Barbara smirked. “I’ll bet.”

The Watkins house was full of people who were trying. This woman in front of Jennifer, Paige Shepard, was different. Paige was succeeding. And making it look easy. Jennifer couldn’t quite define what it was Paige was succeeding at, but she had… a quality. A quality that offered something very unique, in fact, deep within.

The warmth and velvety-smooth intoxication that descended upon Jennifer Lambert brought with it faint pangs of long-forgotten feelings, confusing and exciting, abstract and scary. For a moment, Jennifer was reminded of her eleventh summer, and a slumber party in a tent in her backyard with two girls from school. But as soon as the memory formed in her mind, it vanished again like smoke from a snuffed candle.
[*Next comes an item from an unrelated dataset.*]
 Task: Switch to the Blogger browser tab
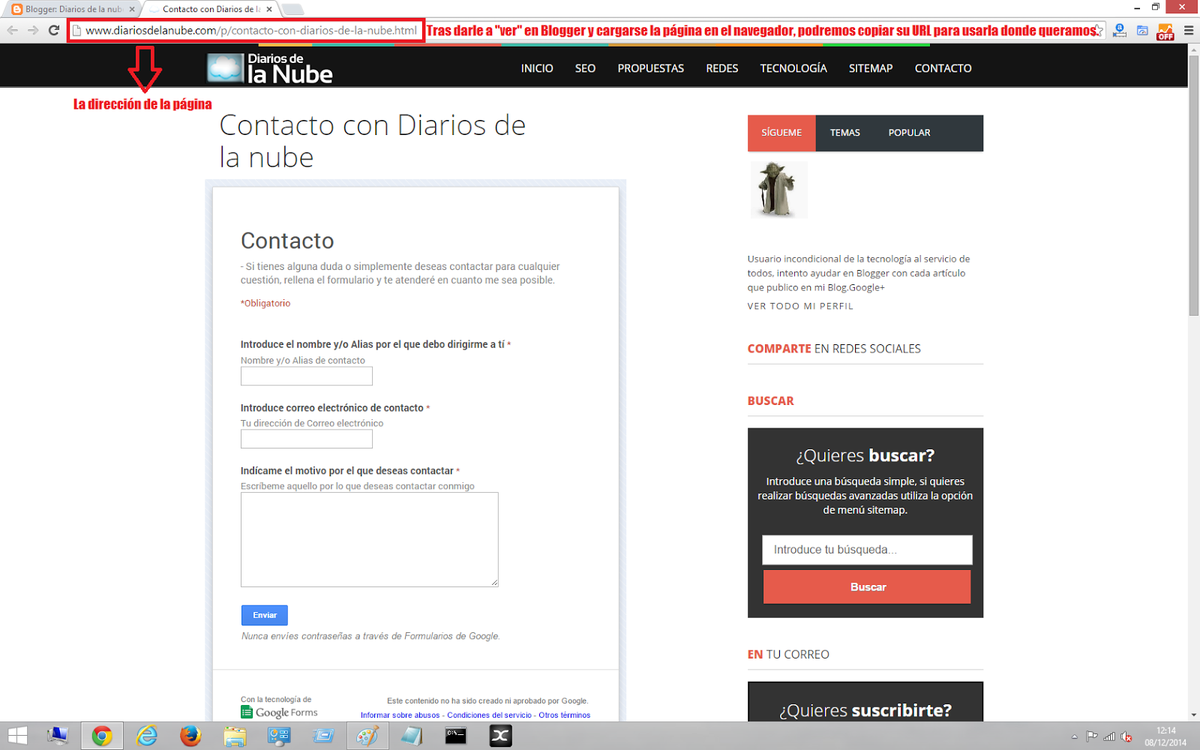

Paige’s eyes were on her again, the faintest smirk on her lips, but as soon as Jennifer noticed, Paige turned her attention back to the group.

The memory and her sure to-be-noticeable leering brought Jennifer to the conclusion that she ought to make a hasty exit. Find Ryan, grab coats, keys, go. Barbara would be disappointed they weren’t staying for White Elephant, the game that Ryan always called Nasty Christmas, but she’d understand. Something Jennifer ate, maybe, a bout of luncheon food poisoning. She gulped the last of her Moscato down and spun to retreat to safety, beyond the reach of these indefinable feelings. Her flight ended quickly as she slammed into Paige’s husband.

“Whoa,” he said. “Let’s not be hasty.” He put a hand on her shoulder, looking down and smiling at her. His hand was cold and smelled of tobacco, the idea of which usually repulsed Jennifer, but the scent also called to mind the past. Other summers’ evenings on her front porch, neighbor smoking a cigar. The momentary regression made her smile and look away.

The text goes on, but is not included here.